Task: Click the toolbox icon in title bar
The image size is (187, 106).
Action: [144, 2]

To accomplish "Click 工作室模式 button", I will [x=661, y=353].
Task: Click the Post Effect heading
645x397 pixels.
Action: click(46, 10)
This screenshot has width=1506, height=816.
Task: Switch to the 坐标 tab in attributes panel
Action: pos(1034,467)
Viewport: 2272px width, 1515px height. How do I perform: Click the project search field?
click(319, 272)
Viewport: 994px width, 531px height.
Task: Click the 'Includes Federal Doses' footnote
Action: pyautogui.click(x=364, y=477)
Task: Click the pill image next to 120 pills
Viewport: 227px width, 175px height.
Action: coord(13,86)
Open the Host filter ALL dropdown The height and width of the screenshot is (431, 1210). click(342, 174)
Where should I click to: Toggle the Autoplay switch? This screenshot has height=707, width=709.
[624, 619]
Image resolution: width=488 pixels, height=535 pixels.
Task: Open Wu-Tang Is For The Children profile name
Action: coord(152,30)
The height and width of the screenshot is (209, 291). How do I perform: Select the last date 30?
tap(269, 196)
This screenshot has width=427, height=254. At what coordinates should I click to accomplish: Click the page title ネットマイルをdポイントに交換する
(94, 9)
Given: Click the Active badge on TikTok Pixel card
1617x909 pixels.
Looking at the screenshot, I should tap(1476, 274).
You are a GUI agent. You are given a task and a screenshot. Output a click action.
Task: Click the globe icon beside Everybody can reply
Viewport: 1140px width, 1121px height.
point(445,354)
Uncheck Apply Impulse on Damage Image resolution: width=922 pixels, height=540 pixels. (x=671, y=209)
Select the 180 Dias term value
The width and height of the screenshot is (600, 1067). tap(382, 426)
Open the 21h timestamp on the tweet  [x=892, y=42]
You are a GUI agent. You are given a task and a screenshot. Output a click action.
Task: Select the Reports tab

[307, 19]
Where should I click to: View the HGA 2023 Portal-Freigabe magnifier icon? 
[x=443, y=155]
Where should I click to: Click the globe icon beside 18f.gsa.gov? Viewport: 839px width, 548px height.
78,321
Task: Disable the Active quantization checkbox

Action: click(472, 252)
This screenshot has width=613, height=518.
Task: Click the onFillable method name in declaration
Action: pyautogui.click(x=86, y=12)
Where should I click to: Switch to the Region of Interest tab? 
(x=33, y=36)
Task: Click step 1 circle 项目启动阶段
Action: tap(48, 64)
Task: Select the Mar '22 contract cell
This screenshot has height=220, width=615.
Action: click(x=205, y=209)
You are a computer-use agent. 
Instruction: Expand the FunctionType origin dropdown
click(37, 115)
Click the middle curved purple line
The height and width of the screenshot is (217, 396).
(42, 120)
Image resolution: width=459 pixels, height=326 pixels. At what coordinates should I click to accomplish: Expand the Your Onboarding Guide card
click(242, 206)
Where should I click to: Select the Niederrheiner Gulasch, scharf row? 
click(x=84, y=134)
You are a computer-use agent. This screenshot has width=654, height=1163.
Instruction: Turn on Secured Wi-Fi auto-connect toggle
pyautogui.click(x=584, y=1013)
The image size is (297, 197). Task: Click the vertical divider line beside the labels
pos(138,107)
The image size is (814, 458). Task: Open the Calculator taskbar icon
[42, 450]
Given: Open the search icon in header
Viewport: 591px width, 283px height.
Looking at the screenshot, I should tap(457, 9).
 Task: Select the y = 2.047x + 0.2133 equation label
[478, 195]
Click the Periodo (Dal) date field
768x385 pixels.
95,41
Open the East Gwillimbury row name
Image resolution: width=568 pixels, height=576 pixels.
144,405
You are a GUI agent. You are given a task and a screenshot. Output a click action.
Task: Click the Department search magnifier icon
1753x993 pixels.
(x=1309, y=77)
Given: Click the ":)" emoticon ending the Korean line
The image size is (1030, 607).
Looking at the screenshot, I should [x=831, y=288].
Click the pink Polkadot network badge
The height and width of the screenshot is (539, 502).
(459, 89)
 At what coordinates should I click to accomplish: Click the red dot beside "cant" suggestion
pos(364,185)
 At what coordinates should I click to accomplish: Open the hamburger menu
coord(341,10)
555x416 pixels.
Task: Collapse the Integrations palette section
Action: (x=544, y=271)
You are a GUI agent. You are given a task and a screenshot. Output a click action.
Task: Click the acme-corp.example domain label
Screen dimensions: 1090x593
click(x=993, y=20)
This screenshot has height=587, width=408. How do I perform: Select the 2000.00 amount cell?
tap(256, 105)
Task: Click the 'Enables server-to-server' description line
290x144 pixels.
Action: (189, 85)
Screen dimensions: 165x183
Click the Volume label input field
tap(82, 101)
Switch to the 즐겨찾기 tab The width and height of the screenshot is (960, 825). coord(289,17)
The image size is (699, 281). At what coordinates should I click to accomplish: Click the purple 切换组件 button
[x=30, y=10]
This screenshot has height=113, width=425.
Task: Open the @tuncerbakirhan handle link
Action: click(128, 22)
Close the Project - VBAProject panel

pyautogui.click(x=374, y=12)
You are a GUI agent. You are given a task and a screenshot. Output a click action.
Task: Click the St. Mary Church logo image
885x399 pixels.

* **Exercise details**
Rewrite all of the lines above, replacing "GUI agent" with "interface agent" wherever it occurs and changing nothing else.

* **Written answer**
Task: Click the toolbox icon in title bar
The image size is (187, 106).
Action: [144, 2]

To accomplish "Click 工作室模式 button", I will [x=661, y=353].
Task: Click the Post Effect heading
645x397 pixels.
Action: click(46, 10)
This screenshot has width=1506, height=816.
Task: Switch to the 坐标 tab in attributes panel
Action: pos(1034,467)
Viewport: 2272px width, 1515px height. How do I perform: Click the project search field?
click(319, 272)
Viewport: 994px width, 531px height.
Task: Click the 'Includes Federal Doses' footnote
Action: pyautogui.click(x=364, y=477)
Task: Click the pill image next to 120 pills
Viewport: 227px width, 175px height.
Action: coord(13,86)
Open the Host filter ALL dropdown The height and width of the screenshot is (431, 1210). click(342, 174)
Where should I click to: Toggle the Autoplay switch? This screenshot has height=707, width=709.
[624, 619]
Image resolution: width=488 pixels, height=535 pixels.
Task: Open Wu-Tang Is For The Children profile name
Action: coord(152,30)
The height and width of the screenshot is (209, 291). How do I perform: Select the last date 30?
tap(269, 196)
This screenshot has width=427, height=254. At what coordinates should I click to accomplish: Click the page title ネットマイルをdポイントに交換する
(94, 9)
Given: Click the Active badge on TikTok Pixel card
1617x909 pixels.
Looking at the screenshot, I should tap(1476, 274).
You are a interface agent. You are given a task and a screenshot. Output a click action.
Task: Click the globe icon beside Everybody can reply
Viewport: 1140px width, 1121px height.
point(445,354)
Uncheck Apply Impulse on Damage Image resolution: width=922 pixels, height=540 pixels. (x=671, y=209)
Select the 180 Dias term value
The width and height of the screenshot is (600, 1067). tap(382, 426)
Open the 21h timestamp on the tweet  [x=892, y=42]
You are a interface agent. You are given a task and a screenshot. Output a click action.
Task: Select the Reports tab

[307, 19]
Where should I click to: View the HGA 2023 Portal-Freigabe magnifier icon? 
[x=443, y=155]
Where should I click to: Click the globe icon beside 18f.gsa.gov? Viewport: 839px width, 548px height.
78,321
Task: Disable the Active quantization checkbox

Action: click(472, 252)
This screenshot has width=613, height=518.
Task: Click the onFillable method name in declaration
Action: pyautogui.click(x=86, y=12)
Where should I click to: Switch to the Region of Interest tab? 
(x=33, y=36)
Task: Click step 1 circle 项目启动阶段
Action: tap(48, 64)
Task: Select the Mar '22 contract cell
This screenshot has height=220, width=615.
Action: click(x=205, y=209)
You are a computer-use agent. 
Instruction: Expand the FunctionType origin dropdown
click(37, 115)
Click the middle curved purple line
The height and width of the screenshot is (217, 396).
(42, 120)
Image resolution: width=459 pixels, height=326 pixels. At what coordinates should I click to accomplish: Expand the Your Onboarding Guide card
click(242, 206)
Where should I click to: Select the Niederrheiner Gulasch, scharf row? 
click(x=84, y=134)
You are a computer-use agent. This screenshot has width=654, height=1163.
Instruction: Turn on Secured Wi-Fi auto-connect toggle
pyautogui.click(x=584, y=1013)
The image size is (297, 197). Task: Click the vertical divider line beside the labels
pos(138,107)
The image size is (814, 458). Task: Open the Calculator taskbar icon
[42, 450]
Given: Open the search icon in header
Viewport: 591px width, 283px height.
Looking at the screenshot, I should tap(457, 9).
 Task: Select the y = 2.047x + 0.2133 equation label
[478, 195]
Click the Periodo (Dal) date field
768x385 pixels.
95,41
Open the East Gwillimbury row name
Image resolution: width=568 pixels, height=576 pixels.
144,405
You are a interface agent. You are given a task and a screenshot. Output a click action.
Task: Click the Department search magnifier icon
1753x993 pixels.
(x=1309, y=77)
Given: Click the ":)" emoticon ending the Korean line
The image size is (1030, 607).
Looking at the screenshot, I should [x=831, y=288].
Click the pink Polkadot network badge
The height and width of the screenshot is (539, 502).
(459, 89)
 At what coordinates should I click to accomplish: Click the red dot beside "cant" suggestion
pos(364,185)
 At what coordinates should I click to accomplish: Open the hamburger menu
coord(341,10)
555x416 pixels.
Task: Collapse the Integrations palette section
Action: (x=544, y=271)
You are a interface agent. You are given a task and a screenshot. Output a click action.
Task: Click the acme-corp.example domain label
Screen dimensions: 1090x593
click(x=993, y=20)
This screenshot has height=587, width=408. How do I perform: Select the 2000.00 amount cell?
tap(256, 105)
Task: Click the 'Enables server-to-server' description line
290x144 pixels.
Action: (189, 85)
Screen dimensions: 165x183
Click the Volume label input field
tap(82, 101)
Switch to the 즐겨찾기 tab The width and height of the screenshot is (960, 825). coord(289,17)
The image size is (699, 281). At what coordinates should I click to accomplish: Click the purple 切换组件 button
[x=30, y=10]
This screenshot has height=113, width=425.
Task: Open the @tuncerbakirhan handle link
Action: click(128, 22)
Close the Project - VBAProject panel

pyautogui.click(x=374, y=12)
You are a interface agent. You are given a task and a screenshot. Output a click action.
Task: Click the St. Mary Church logo image
885x399 pixels.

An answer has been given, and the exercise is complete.